▶ _Set task_
Update the records below by replacing each "abbreviation" with "acronym", leaving the rest unchanged.

begin Data listing

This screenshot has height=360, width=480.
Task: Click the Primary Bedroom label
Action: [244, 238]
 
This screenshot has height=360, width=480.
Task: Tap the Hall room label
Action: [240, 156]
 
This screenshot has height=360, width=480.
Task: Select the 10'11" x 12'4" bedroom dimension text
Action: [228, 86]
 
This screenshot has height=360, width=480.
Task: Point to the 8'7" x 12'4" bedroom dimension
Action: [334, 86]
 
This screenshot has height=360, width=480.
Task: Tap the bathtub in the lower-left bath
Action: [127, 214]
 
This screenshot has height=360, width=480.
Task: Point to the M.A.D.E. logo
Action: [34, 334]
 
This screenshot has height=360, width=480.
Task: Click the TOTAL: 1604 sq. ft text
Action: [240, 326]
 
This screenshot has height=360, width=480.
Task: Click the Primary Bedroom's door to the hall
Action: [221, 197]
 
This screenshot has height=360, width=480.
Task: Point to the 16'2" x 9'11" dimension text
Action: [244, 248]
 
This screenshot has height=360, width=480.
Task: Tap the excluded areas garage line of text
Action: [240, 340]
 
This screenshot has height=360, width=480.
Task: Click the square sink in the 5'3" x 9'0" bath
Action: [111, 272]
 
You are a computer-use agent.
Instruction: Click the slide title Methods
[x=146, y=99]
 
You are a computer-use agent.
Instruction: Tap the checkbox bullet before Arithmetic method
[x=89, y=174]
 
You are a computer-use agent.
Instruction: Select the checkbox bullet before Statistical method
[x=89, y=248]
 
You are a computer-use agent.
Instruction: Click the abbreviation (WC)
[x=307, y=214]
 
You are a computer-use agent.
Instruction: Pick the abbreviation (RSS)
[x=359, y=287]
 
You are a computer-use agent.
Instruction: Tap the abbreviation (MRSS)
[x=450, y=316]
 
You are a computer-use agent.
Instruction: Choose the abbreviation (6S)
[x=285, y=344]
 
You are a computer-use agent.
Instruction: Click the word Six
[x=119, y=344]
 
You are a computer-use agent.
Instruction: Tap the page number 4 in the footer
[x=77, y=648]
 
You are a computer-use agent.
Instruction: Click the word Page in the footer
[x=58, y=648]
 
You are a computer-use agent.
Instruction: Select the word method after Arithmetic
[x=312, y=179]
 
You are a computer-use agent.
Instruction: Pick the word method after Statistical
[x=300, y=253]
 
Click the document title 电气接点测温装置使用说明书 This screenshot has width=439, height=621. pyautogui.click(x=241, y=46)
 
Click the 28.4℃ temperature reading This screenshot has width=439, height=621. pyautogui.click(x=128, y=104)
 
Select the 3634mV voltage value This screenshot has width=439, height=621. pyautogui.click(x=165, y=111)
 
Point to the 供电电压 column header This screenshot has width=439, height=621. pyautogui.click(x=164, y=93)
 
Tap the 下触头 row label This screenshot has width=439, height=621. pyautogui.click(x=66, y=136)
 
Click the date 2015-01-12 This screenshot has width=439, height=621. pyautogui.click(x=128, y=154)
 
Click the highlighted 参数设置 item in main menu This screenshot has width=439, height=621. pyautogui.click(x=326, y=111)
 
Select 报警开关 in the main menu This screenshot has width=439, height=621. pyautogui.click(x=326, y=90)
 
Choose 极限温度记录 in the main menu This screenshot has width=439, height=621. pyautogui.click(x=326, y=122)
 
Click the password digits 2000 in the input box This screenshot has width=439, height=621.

end Data listing

▶ _Result of this exercise_
This screenshot has height=360, width=480.
Task: Click the Primary Bedroom label
Action: [244, 238]
 
This screenshot has height=360, width=480.
Task: Tap the Hall room label
Action: [240, 156]
 
This screenshot has height=360, width=480.
Task: Select the 10'11" x 12'4" bedroom dimension text
Action: [228, 86]
 
This screenshot has height=360, width=480.
Task: Point to the 8'7" x 12'4" bedroom dimension
Action: [334, 86]
 
This screenshot has height=360, width=480.
Task: Tap the bathtub in the lower-left bath
Action: [127, 214]
 
This screenshot has height=360, width=480.
Task: Point to the M.A.D.E. logo
Action: [34, 334]
 
This screenshot has height=360, width=480.
Task: Click the TOTAL: 1604 sq. ft text
Action: [240, 326]
 
This screenshot has height=360, width=480.
Task: Click the Primary Bedroom's door to the hall
Action: [221, 197]
 
This screenshot has height=360, width=480.
Task: Point to the 16'2" x 9'11" dimension text
Action: [244, 248]
 
This screenshot has height=360, width=480.
Task: Tap the excluded areas garage line of text
Action: [240, 340]
 
This screenshot has height=360, width=480.
Task: Click the square sink in the 5'3" x 9'0" bath
Action: [111, 272]
 
You are a computer-use agent.
Instruction: Click the slide title Methods
[x=146, y=99]
 
You are a computer-use agent.
Instruction: Tap the checkbox bullet before Arithmetic method
[x=89, y=174]
 
You are a computer-use agent.
Instruction: Select the checkbox bullet before Statistical method
[x=89, y=248]
 
You are a computer-use agent.
Instruction: Click the acronym (WC)
[x=307, y=214]
 
You are a computer-use agent.
Instruction: Pick the acronym (RSS)
[x=359, y=287]
 
You are a computer-use agent.
Instruction: Tap the acronym (MRSS)
[x=450, y=316]
 
You are a computer-use agent.
Instruction: Choose the acronym (6S)
[x=285, y=344]
 
You are a computer-use agent.
Instruction: Click the word Six
[x=119, y=344]
 
You are a computer-use agent.
Instruction: Tap the page number 4 in the footer
[x=77, y=648]
 
You are a computer-use agent.
Instruction: Click the word Page in the footer
[x=58, y=648]
 
You are a computer-use agent.
Instruction: Select the word method after Arithmetic
[x=312, y=179]
 
You are a computer-use agent.
Instruction: Pick the word method after Statistical
[x=300, y=253]
 
Click the document title 电气接点测温装置使用说明书 This screenshot has width=439, height=621. pyautogui.click(x=241, y=46)
 
Click the 28.4℃ temperature reading This screenshot has width=439, height=621. pyautogui.click(x=128, y=104)
 
Select the 3634mV voltage value This screenshot has width=439, height=621. pyautogui.click(x=165, y=111)
 
Point to the 供电电压 column header This screenshot has width=439, height=621. pyautogui.click(x=164, y=93)
 
Tap the 下触头 row label This screenshot has width=439, height=621. pyautogui.click(x=66, y=136)
 
Click the date 2015-01-12 This screenshot has width=439, height=621. pyautogui.click(x=128, y=154)
 
Click the highlighted 参数设置 item in main menu This screenshot has width=439, height=621. pyautogui.click(x=326, y=111)
 
Select 报警开关 in the main menu This screenshot has width=439, height=621. pyautogui.click(x=326, y=90)
 
Choose 极限温度记录 in the main menu This screenshot has width=439, height=621. pyautogui.click(x=326, y=122)
 
Click the password digits 2000 in the input box This screenshot has width=439, height=621.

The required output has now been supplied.